======== BRANO FORNITO

L’album di debutto si intitola What Tommorrow? ed è un lavoro cantato in inglese che unisce diverse estetiche e linguaggi musicali contemporanei. Un disco che spazia dalla nuova scena jazz londinese alla psichedelia, dal pop al rock, dall’hip-hop all’ambient, senza tuttavia trascurare i testi, molto spesso critici e taglienti verso la società ma al contempo romanticamente visionari.

In occasione dell’imminente pubblicazione, abbiamo fatto due chiacchiere con Amerigo e Matteo, i due protagonisti del singolare e bellissimo progetto di musica contemporanea. Buona lettura. (La redazione)

Maverick Persona – Intervista di L.D. – 2024©

What Tomorrow? (2024)

Maverick Persona è un progetto dal sound internazionale che unisce diverse estetiche e linguaggi musicali contemporanei. Ci raccontate com’è venuto fuori?

MatteoMaverick Persona nasce principalmente da una forte amicizia e dal comune amore infinito per la musica. È stato tutto molto spontaneo: durante una cena decidemmo che avremmo cominciato a vederci dal giorno dopo per suonare, e così è stato; come strumentazione io ho il minimo indispensabile nella mia stanza che è diventata ormai il nostro quartier generale.

================
======== MATERIALE

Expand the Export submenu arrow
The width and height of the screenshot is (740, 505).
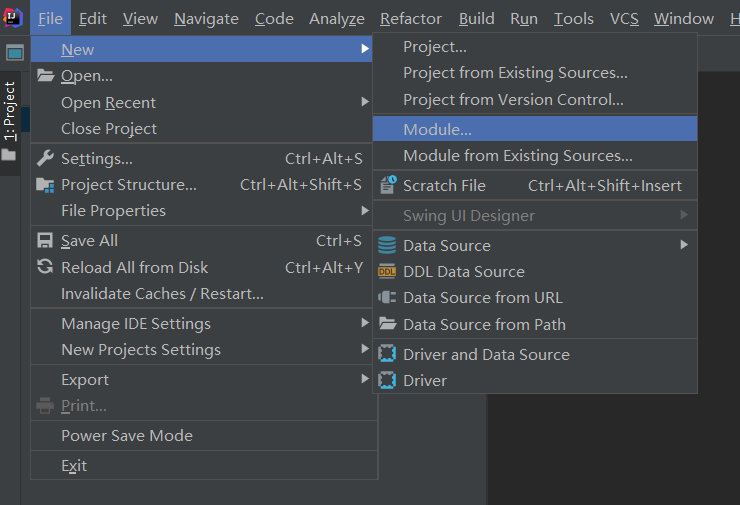(365, 379)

================

■ SFIDE ■
1/ In quale lingua è cantato l'album di debutto dei Maverick Persona, secondo il brano fornito?
2/ Scrivi il seguito dell'intervista ai Maverick Persona, ripartendo subito dopo l'ultima frase del brano fornito.

■ RISPOSTE FINALI ■
1/ In inglese.

2/
AmerigoSì, è andata esattamente così. Al di là di un rapporto di amicizia davvero speciale, mi ha sempre affascinato l’attitudine di Matteo alla produzione di suoni elettronici in un contesto di sperimentazione ragionata. Il suo progetto ultramoderno a nome Deje è da tempo per me fonte di curiosità e attrazione. In realtà ci legano diversi interessi: il jazz e il rock anni ‘60-’70, l’elettronica, l’hip-hop, la sperimentazione, la poesia beat, l’esoterismo, le filosofie orientali… Il divario anagrafico che ci separa è notevole, io ho 58 anni e Matteo praticamente la metà, e questo avrebbe potuto uccidere qualsiasi velleità di collaborazione, ma in realtà ha poi funzionato esattamente al contrario: le nostre caratteristiche personali e generazionali, con pregi e limiti, si sono miscelate e compensate in modo totalmente armonico, come anche ci è accaduto nella vita, praticamente fin dal primo istante.

Sono tanti i riferimenti dentro questo vostro album d’esordio: dalla nuova scena jazz londinese alla psichedelia, dal pop al rock, dall’hip-hop all’ambient. Insomma: cosa rappresenta per voi “What Tomorrow?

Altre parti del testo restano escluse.